(Data in this exercise begins)

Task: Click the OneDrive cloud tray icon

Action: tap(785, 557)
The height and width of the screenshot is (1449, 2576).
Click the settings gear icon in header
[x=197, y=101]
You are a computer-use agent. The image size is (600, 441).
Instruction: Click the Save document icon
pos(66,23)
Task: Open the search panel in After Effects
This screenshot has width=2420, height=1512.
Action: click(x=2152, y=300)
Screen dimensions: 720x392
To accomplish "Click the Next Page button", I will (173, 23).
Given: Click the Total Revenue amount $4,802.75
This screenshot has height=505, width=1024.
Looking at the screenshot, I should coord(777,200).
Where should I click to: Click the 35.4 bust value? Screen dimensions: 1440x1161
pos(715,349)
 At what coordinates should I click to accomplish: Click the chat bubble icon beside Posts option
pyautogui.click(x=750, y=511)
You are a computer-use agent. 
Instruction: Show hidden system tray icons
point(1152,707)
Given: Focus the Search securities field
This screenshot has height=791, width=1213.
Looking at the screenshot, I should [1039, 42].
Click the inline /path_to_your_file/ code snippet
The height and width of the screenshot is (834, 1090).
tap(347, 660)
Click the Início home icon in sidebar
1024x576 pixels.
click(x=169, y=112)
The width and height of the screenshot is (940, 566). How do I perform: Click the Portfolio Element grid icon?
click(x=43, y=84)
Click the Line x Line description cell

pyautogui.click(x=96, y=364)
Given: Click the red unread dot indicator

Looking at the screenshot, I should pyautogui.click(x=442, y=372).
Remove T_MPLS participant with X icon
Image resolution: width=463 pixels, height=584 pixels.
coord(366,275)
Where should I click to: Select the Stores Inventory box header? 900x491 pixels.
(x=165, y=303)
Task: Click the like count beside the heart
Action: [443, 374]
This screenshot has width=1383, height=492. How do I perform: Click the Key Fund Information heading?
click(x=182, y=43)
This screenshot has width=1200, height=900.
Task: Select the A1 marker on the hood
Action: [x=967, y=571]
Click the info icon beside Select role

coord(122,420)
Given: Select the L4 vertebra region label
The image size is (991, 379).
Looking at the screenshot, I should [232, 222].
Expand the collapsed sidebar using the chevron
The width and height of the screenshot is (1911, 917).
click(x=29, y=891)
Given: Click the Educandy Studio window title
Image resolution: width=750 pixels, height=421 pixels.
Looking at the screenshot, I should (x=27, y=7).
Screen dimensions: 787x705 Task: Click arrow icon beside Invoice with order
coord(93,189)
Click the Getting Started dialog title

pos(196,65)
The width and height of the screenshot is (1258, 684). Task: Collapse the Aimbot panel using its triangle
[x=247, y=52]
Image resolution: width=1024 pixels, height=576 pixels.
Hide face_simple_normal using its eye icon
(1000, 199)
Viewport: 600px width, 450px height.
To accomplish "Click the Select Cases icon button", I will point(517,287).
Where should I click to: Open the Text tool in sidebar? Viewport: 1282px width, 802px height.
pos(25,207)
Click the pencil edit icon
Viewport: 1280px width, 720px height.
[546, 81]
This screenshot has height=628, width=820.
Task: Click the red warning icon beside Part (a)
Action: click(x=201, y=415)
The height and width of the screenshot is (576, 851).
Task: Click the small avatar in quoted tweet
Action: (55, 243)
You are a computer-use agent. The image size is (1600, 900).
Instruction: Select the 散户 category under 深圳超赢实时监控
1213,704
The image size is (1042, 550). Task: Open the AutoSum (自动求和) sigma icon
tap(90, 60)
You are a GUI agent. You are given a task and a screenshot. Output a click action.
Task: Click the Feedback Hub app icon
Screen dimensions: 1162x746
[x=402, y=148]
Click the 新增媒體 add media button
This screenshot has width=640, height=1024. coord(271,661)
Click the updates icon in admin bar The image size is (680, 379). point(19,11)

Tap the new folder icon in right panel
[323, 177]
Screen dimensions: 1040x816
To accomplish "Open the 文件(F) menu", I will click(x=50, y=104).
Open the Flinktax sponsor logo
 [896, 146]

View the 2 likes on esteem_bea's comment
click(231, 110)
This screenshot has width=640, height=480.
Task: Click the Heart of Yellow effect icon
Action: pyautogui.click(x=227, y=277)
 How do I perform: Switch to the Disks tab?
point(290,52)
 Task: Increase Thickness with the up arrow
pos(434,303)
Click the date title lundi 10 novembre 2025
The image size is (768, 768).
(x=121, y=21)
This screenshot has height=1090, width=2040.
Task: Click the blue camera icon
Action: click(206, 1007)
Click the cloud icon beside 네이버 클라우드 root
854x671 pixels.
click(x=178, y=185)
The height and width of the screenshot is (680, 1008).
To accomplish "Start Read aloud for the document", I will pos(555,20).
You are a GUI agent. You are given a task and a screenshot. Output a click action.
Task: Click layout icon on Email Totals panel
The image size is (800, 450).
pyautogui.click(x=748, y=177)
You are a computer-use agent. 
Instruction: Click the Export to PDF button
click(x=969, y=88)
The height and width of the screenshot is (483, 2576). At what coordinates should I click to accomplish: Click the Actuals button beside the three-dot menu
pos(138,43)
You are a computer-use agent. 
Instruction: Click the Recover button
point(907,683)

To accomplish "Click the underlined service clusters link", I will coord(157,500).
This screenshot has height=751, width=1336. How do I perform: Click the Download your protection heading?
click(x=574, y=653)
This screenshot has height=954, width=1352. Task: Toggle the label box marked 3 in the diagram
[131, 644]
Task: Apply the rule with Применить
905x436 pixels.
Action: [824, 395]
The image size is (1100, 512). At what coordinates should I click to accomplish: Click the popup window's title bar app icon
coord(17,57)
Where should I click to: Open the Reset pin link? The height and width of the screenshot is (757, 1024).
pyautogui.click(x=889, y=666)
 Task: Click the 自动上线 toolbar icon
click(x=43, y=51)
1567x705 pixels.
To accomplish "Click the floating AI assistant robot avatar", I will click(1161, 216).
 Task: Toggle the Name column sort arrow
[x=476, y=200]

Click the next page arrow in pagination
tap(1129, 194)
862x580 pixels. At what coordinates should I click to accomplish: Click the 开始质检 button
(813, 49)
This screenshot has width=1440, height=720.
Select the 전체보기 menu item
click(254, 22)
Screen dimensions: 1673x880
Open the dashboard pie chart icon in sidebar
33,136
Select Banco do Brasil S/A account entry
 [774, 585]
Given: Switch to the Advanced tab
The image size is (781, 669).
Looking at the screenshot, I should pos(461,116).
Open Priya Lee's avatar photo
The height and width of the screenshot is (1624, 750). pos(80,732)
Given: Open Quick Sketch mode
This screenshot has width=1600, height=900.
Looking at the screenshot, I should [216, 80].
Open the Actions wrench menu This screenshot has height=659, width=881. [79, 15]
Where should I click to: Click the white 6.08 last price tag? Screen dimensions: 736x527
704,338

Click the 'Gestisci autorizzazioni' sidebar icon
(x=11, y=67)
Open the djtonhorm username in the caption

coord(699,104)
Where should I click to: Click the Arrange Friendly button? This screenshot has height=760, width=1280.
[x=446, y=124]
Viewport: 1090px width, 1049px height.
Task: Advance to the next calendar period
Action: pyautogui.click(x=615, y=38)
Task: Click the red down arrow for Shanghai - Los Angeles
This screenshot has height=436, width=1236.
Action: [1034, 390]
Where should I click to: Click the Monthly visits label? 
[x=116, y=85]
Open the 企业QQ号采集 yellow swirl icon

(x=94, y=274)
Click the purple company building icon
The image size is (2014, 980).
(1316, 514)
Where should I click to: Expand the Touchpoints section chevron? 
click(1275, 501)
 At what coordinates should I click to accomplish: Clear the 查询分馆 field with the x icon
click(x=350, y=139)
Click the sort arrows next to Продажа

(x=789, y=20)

(Data in this exercise ends)

You are asked to copy all of the entries above exactly.

Task: Click the OneDrive cloud tray icon

Action: tap(785, 557)
The height and width of the screenshot is (1449, 2576).
Click the settings gear icon in header
[x=197, y=101]
You are a computer-use agent. The image size is (600, 441).
Instruction: Click the Save document icon
pos(66,23)
Task: Open the search panel in After Effects
This screenshot has width=2420, height=1512.
Action: click(x=2152, y=300)
Screen dimensions: 720x392
To accomplish "Click the Next Page button", I will (173, 23).
Given: Click the Total Revenue amount $4,802.75
This screenshot has height=505, width=1024.
Looking at the screenshot, I should coord(777,200).
Where should I click to: Click the 35.4 bust value? Screen dimensions: 1440x1161
pos(715,349)
 At what coordinates should I click to accomplish: Click the chat bubble icon beside Posts option
pyautogui.click(x=750, y=511)
You are a computer-use agent. 
Instruction: Show hidden system tray icons
point(1152,707)
Given: Focus the Search securities field
This screenshot has height=791, width=1213.
Looking at the screenshot, I should [1039, 42].
Click the inline /path_to_your_file/ code snippet
The height and width of the screenshot is (834, 1090).
tap(347, 660)
Click the Início home icon in sidebar
1024x576 pixels.
click(x=169, y=112)
The width and height of the screenshot is (940, 566). How do I perform: Click the Portfolio Element grid icon?
click(x=43, y=84)
Click the Line x Line description cell

pyautogui.click(x=96, y=364)
Given: Click the red unread dot indicator

Looking at the screenshot, I should pyautogui.click(x=442, y=372).
Remove T_MPLS participant with X icon
Image resolution: width=463 pixels, height=584 pixels.
coord(366,275)
Where should I click to: Select the Stores Inventory box header? 900x491 pixels.
(x=165, y=303)
Task: Click the like count beside the heart
Action: [443, 374]
This screenshot has width=1383, height=492. How do I perform: Click the Key Fund Information heading?
click(x=182, y=43)
This screenshot has width=1200, height=900.
Task: Select the A1 marker on the hood
Action: [x=967, y=571]
Click the info icon beside Select role

coord(122,420)
Given: Select the L4 vertebra region label
The image size is (991, 379).
Looking at the screenshot, I should [232, 222].
Expand the collapsed sidebar using the chevron
The width and height of the screenshot is (1911, 917).
click(x=29, y=891)
Given: Click the Educandy Studio window title
Image resolution: width=750 pixels, height=421 pixels.
Looking at the screenshot, I should (x=27, y=7).
Screen dimensions: 787x705 Task: Click arrow icon beside Invoice with order
coord(93,189)
Click the Getting Started dialog title

pos(196,65)
The width and height of the screenshot is (1258, 684). Task: Collapse the Aimbot panel using its triangle
[x=247, y=52]
Image resolution: width=1024 pixels, height=576 pixels.
Hide face_simple_normal using its eye icon
(1000, 199)
Viewport: 600px width, 450px height.
To accomplish "Click the Select Cases icon button", I will point(517,287).
Where should I click to: Open the Text tool in sidebar? Viewport: 1282px width, 802px height.
pos(25,207)
Click the pencil edit icon
Viewport: 1280px width, 720px height.
[546, 81]
This screenshot has height=628, width=820.
Task: Click the red warning icon beside Part (a)
Action: click(x=201, y=415)
The height and width of the screenshot is (576, 851).
Task: Click the small avatar in quoted tweet
Action: (55, 243)
You are a computer-use agent. The image size is (1600, 900).
Instruction: Select the 散户 category under 深圳超赢实时监控
1213,704
The image size is (1042, 550). Task: Open the AutoSum (自动求和) sigma icon
tap(90, 60)
You are a GUI agent. You are given a task and a screenshot. Output a click action.
Task: Click the Feedback Hub app icon
Screen dimensions: 1162x746
[x=402, y=148]
Click the 新增媒體 add media button
This screenshot has width=640, height=1024. coord(271,661)
Click the updates icon in admin bar The image size is (680, 379). point(19,11)

Tap the new folder icon in right panel
[323, 177]
Screen dimensions: 1040x816
To accomplish "Open the 文件(F) menu", I will click(x=50, y=104).
Open the Flinktax sponsor logo
 [896, 146]

View the 2 likes on esteem_bea's comment
click(231, 110)
This screenshot has width=640, height=480.
Task: Click the Heart of Yellow effect icon
Action: pyautogui.click(x=227, y=277)
 How do I perform: Switch to the Disks tab?
point(290,52)
 Task: Increase Thickness with the up arrow
pos(434,303)
Click the date title lundi 10 novembre 2025
The image size is (768, 768).
(x=121, y=21)
This screenshot has height=1090, width=2040.
Task: Click the blue camera icon
Action: click(206, 1007)
Click the cloud icon beside 네이버 클라우드 root
854x671 pixels.
click(x=178, y=185)
The height and width of the screenshot is (680, 1008).
To accomplish "Start Read aloud for the document", I will pos(555,20).
You are a GUI agent. You are given a task and a screenshot. Output a click action.
Task: Click layout icon on Email Totals panel
The image size is (800, 450).
pyautogui.click(x=748, y=177)
You are a computer-use agent. 
Instruction: Click the Export to PDF button
click(x=969, y=88)
The height and width of the screenshot is (483, 2576). At what coordinates should I click to accomplish: Click the Actuals button beside the three-dot menu
pos(138,43)
You are a computer-use agent. 
Instruction: Click the Recover button
point(907,683)

To accomplish "Click the underlined service clusters link", I will coord(157,500).
This screenshot has height=751, width=1336. How do I perform: Click the Download your protection heading?
click(x=574, y=653)
This screenshot has height=954, width=1352. Task: Toggle the label box marked 3 in the diagram
[131, 644]
Task: Apply the rule with Применить
905x436 pixels.
Action: [824, 395]
The image size is (1100, 512). At what coordinates should I click to accomplish: Click the popup window's title bar app icon
coord(17,57)
Where should I click to: Open the Reset pin link? The height and width of the screenshot is (757, 1024).
pyautogui.click(x=889, y=666)
 Task: Click the 自动上线 toolbar icon
click(x=43, y=51)
1567x705 pixels.
To accomplish "Click the floating AI assistant robot avatar", I will click(1161, 216).
 Task: Toggle the Name column sort arrow
[x=476, y=200]

Click the next page arrow in pagination
tap(1129, 194)
862x580 pixels. At what coordinates should I click to accomplish: Click the 开始质检 button
(813, 49)
This screenshot has width=1440, height=720.
Select the 전체보기 menu item
click(254, 22)
Screen dimensions: 1673x880
Open the dashboard pie chart icon in sidebar
33,136
Select Banco do Brasil S/A account entry
 [774, 585]
Given: Switch to the Advanced tab
The image size is (781, 669).
Looking at the screenshot, I should pos(461,116).
Open Priya Lee's avatar photo
The height and width of the screenshot is (1624, 750). pos(80,732)
Given: Open Quick Sketch mode
This screenshot has width=1600, height=900.
Looking at the screenshot, I should [216, 80].
Open the Actions wrench menu This screenshot has height=659, width=881. [79, 15]
Where should I click to: Click the white 6.08 last price tag? Screen dimensions: 736x527
704,338

Click the 'Gestisci autorizzazioni' sidebar icon
(x=11, y=67)
Open the djtonhorm username in the caption

coord(699,104)
Where should I click to: Click the Arrange Friendly button? This screenshot has height=760, width=1280.
[x=446, y=124]
Viewport: 1090px width, 1049px height.
Task: Advance to the next calendar period
Action: pyautogui.click(x=615, y=38)
Task: Click the red down arrow for Shanghai - Los Angeles
This screenshot has height=436, width=1236.
Action: [1034, 390]
Where should I click to: Click the Monthly visits label? 
[x=116, y=85]
Open the 企业QQ号采集 yellow swirl icon

(x=94, y=274)
Click the purple company building icon
The image size is (2014, 980).
(1316, 514)
Where should I click to: Expand the Touchpoints section chevron? 
click(1275, 501)
 At what coordinates should I click to accomplish: Clear the 查询分馆 field with the x icon
click(x=350, y=139)
Click the sort arrows next to Продажа

(x=789, y=20)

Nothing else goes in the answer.